Specifications : PS2 Stage
Thrust 799 kN
Burn Duration 150 s
Propellants N2O4 / UH25
Propellant Loading 42 t
Stage Diameter 2.8 m
Stage Height 12 m

PS2 Stage consists of subsystems like Vikas engine, tankage with common bulk head, thrust frame and inter-stages, pressurisation systems, command system, fill and drain system, feed purge and flush system, pogo suppressor command system, gimbal control system, hot gas roll control system, pneumatic umbilical system, slosh baffles etc.

Fourth Stage of PSLV (PS4 Stage)

PS4 stage employs two identical pressure-fed, regeneratively cooled, high performance engines, each developing a thrust of 7.35 kN in vacuum. The engine works on a propellant combination of Mono Methyl Hydrazine (MMH) and Mixed Oxides of Nitrogen (MON-3) and burns for duration of 425 s.
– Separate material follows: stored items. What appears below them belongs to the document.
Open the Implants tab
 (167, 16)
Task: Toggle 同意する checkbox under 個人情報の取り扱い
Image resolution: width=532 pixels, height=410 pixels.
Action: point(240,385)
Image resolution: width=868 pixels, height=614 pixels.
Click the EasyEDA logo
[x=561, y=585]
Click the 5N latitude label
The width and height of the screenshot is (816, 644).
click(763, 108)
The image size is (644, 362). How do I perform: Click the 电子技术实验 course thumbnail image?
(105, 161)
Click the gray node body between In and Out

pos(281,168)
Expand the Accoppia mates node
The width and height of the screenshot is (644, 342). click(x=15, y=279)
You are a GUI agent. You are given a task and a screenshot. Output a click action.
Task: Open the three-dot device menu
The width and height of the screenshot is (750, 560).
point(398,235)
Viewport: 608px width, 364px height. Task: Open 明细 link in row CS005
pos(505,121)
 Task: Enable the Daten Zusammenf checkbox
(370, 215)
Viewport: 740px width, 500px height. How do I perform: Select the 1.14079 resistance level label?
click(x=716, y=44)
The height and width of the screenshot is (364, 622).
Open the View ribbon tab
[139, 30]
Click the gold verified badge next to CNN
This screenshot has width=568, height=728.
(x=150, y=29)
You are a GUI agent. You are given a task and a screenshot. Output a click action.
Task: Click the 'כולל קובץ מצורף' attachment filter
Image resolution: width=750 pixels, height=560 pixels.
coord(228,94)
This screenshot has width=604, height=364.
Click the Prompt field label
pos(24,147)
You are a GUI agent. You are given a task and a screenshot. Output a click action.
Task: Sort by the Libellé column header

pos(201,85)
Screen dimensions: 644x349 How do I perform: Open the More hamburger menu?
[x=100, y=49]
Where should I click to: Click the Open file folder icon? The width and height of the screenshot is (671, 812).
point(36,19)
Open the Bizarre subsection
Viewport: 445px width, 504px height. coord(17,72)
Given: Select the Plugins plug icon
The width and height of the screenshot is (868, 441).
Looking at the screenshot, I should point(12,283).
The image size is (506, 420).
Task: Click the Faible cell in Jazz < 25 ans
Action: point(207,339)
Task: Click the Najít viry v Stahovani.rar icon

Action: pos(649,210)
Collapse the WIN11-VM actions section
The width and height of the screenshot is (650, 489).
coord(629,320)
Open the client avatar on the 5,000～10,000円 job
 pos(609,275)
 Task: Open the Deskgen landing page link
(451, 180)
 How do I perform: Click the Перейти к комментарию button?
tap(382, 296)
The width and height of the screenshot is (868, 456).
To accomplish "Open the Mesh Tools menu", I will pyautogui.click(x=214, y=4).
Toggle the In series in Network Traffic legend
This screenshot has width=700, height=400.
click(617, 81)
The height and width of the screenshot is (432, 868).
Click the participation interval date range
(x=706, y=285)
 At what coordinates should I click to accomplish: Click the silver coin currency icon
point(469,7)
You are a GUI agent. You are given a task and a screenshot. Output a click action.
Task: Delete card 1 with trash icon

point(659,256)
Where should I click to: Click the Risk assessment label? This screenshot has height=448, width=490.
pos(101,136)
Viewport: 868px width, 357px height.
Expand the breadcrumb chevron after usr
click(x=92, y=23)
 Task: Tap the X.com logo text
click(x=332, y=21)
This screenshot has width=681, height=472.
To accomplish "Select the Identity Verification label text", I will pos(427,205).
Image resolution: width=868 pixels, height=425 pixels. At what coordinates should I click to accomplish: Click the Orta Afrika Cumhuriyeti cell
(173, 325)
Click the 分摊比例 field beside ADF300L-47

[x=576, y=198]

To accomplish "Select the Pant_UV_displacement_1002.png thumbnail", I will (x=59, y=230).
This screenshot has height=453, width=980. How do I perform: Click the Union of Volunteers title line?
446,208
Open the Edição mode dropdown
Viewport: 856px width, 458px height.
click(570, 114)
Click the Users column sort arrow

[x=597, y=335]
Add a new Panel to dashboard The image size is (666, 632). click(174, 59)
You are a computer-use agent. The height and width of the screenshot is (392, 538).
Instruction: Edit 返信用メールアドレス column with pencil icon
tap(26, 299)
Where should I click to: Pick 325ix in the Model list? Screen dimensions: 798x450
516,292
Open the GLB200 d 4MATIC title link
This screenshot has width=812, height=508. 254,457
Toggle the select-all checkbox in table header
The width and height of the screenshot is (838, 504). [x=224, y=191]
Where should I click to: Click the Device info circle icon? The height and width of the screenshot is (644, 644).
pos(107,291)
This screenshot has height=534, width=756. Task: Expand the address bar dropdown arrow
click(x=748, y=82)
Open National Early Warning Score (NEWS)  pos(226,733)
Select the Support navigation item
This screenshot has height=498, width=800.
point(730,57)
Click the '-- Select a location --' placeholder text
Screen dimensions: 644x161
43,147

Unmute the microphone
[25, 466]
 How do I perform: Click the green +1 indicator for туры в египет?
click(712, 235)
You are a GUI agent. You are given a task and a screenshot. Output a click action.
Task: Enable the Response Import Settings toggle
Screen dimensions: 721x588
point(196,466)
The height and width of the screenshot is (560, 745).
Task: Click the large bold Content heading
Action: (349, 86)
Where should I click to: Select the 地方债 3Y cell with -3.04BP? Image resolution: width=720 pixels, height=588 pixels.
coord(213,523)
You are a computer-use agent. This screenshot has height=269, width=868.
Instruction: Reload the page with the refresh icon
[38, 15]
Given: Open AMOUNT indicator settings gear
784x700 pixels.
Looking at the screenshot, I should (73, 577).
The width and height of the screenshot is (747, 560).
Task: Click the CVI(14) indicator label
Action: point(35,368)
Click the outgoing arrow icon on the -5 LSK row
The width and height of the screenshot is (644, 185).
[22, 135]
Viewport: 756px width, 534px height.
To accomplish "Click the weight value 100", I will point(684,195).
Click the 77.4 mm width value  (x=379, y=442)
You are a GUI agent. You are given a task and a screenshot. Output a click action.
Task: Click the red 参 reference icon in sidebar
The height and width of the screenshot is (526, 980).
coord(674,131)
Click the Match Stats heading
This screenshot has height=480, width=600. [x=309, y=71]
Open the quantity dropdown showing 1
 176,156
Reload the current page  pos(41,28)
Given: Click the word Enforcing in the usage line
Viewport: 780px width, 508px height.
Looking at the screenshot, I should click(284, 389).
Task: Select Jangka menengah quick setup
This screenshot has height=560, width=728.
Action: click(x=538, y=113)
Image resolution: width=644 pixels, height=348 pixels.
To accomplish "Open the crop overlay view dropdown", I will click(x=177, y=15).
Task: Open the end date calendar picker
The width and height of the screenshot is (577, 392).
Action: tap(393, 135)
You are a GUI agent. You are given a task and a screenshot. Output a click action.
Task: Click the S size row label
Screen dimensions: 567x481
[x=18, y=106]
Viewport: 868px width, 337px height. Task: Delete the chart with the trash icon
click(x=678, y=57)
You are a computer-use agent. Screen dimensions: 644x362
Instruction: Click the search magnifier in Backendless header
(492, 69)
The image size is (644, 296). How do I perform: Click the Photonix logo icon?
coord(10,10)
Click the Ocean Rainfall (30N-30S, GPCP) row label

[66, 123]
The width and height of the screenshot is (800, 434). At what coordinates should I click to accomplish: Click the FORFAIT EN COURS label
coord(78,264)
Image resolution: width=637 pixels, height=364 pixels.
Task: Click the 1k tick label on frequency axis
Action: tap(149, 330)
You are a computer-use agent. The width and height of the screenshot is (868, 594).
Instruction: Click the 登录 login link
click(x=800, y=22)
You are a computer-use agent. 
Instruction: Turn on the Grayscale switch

Specifications (Twin Engine Configuration):
Thrust (vac) 7.35 x 2 kN PS4 Stage
Burn Duration 333 to 526 s
Propellants MON-3 / MMH
Propellant Loading 0.8 / 1.6 / 2.5 t
Stage Diameter 2.8 m
Stage Height 3 m

Secondary Injection Thrust Vector Control (SITVC) for PS1 Stage

PS1 stage is a solid rocket motor of 2.8 m diameter with 139 tonnes of Hydroxyl Terminated Poly Butadiene (HTPB) propellant and a composite nozzle of area ratio 8. The pitch and yaw control of the PSLV during the thrust phase of the PS1 motor is achieved by injecting aqueous solution of Strontium Perchlorate [Sr(ClO4)2] in the nozzle divergent at 35 percent of the length of the nozzle throat to exit.

Specification of SITVC
Propellant Sr(ClO4)2 SITVC

PS1 SITVC for pitch & yaw control (24 valves)
Flow rate 12 l/s
Side thrust 20 t max.
No. of injectors 24 in quadrants of 6 each

PS0 SITVC for roll augmentation (2 valves/motor)
Flow rate 3.7 l/s
Side thrust 600 kg

Reaction Control Systems (RCS) for PS1 Stage

RCS for PS1 consists of two independent liquid engine packages mounted axially 180° apart at the circumference of the base shroud. RCS is designed to meet the control requirements during coasting phase of PS1.

Specification of PS1 RCS
Thrust Main engine 640 kgf PS1 RCS
ACS thrusters 150 kgf x 2
Propellants MMH / MON-3
Diameter 700 mm
Length 2.6 m

GSLV

GSLV is capable of launching 2200 kg class communication satellites into the Geo Transfer Orbit (GTO). GSLV is a three Stage vehicle. LPSC is responsible for the realisation and delivery of four L40 strap-on Stages, liquid second Stage and the Cryogenic Upper Stage of the GSLV.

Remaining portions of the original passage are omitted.